D'Ambrosio: "Mi sono ritirato a testa alta, senza rimorsi. Inter? Non è un calo definitivo, ha la maturità per reagire"
Ospite sulle frequenze di Radio Deejay, durante la trasmissione 'Deejay Football Club', Danilo D'Ambrosio è ritornato sulla scelta di appendere gli scarpini al chiodo presa definitivamente la scorsa estate: "Non ho smesso improvvisamente, era già un annetto che ci pensavo. Quando la curva inizia a calare, devi chiederti cosa vorrai fare da grande. Io ho dato tutto, sono stato fortunato a calcare palcoscenici importanti. Sono orgoglioso di quello che ho fatto, ho smesso a testa alta e senza rimorsi".
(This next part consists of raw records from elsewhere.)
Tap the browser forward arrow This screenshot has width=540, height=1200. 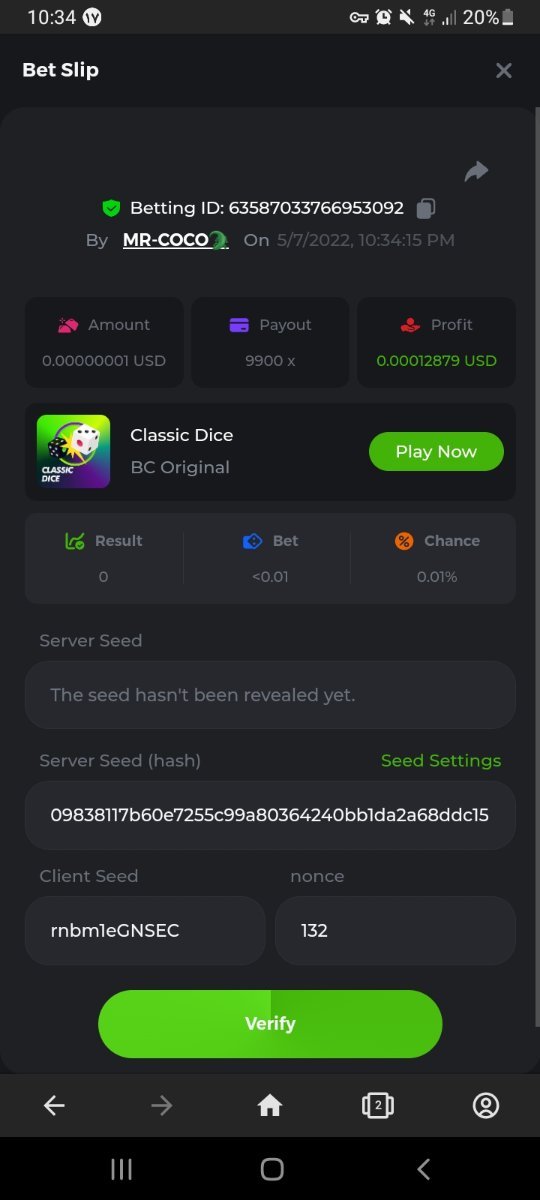pyautogui.click(x=162, y=1105)
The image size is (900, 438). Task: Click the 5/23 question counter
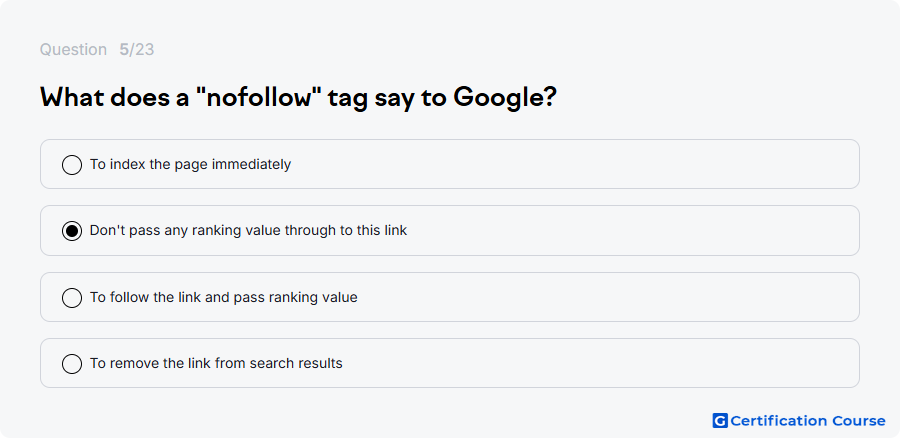(x=137, y=49)
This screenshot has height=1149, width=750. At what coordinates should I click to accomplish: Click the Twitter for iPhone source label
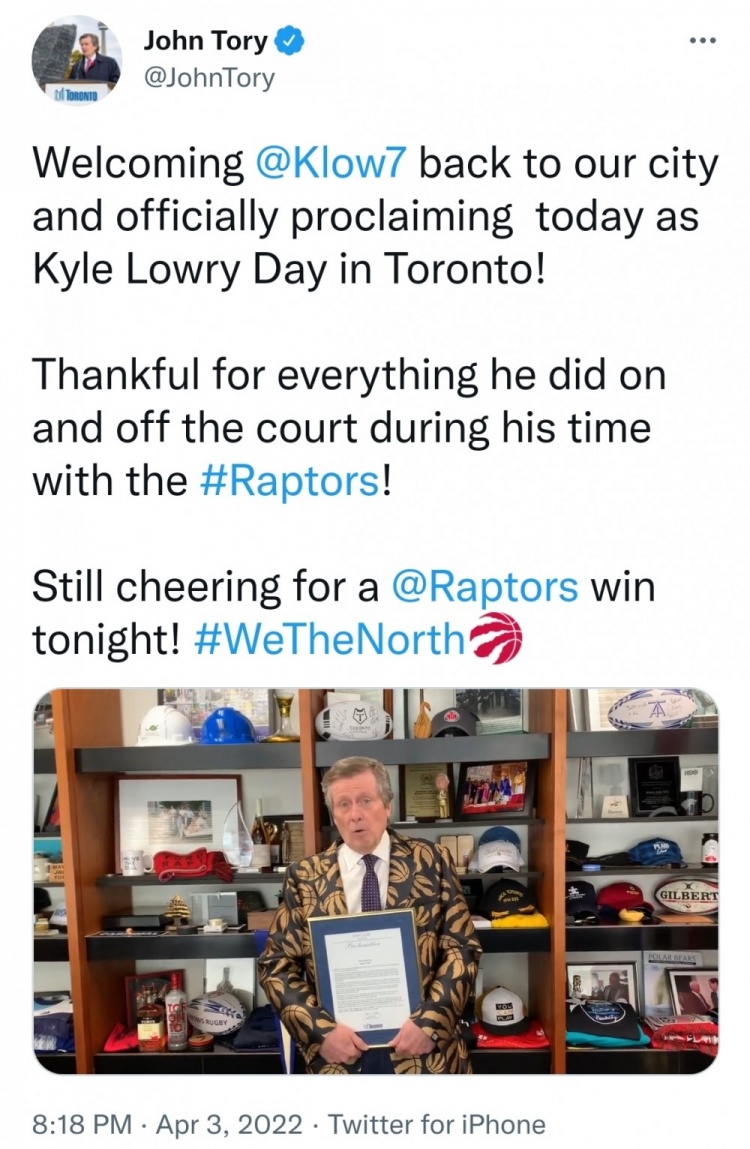point(436,1123)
L'Inter sta avendo un calo fisico?
"Non è un calo definitivo, con così tante partite è normale che ci sia un calo. Bisogna vedere come reagisci quando non sei al top, l'Inter ha dimostrato di essere abbastanza matura per reagire dopo le sconfitte con le big".
C'è un blocco quando l'Inter affronta il Milan?
"Tutto gira attorno alla parte psicologica. Se trovi l'equilibrio, raggiunge l'obiettivo. Non vincere 7 derby ti crea un po' di squilibrio, ma non in maniera negativo, conoscendo alcuni miei ex compagni. Sono entrati con la voglia di vincere, a prescindere dai precedenti".
Cosa farai ora?
"Ho cambiato settore, ma sono anche rimasto nel calcio. Ho una holding che si occupa di investimenti in startup, ma lavoro anche per l'Inter: l'altro giorno ho fatto un incontro per l'educazione finanziaria con i ragazzi del settore giovanile. Il progetto è formare gli uomini prima dei giocatori".
Da imprenditore cosa faresti per modificare qualcosa nel vivai italiani?
"Sto lavorando a un progetto molto serio sul calcio dei ragazzi. Metterò al centro i giovani puntando sulla meritocrazia".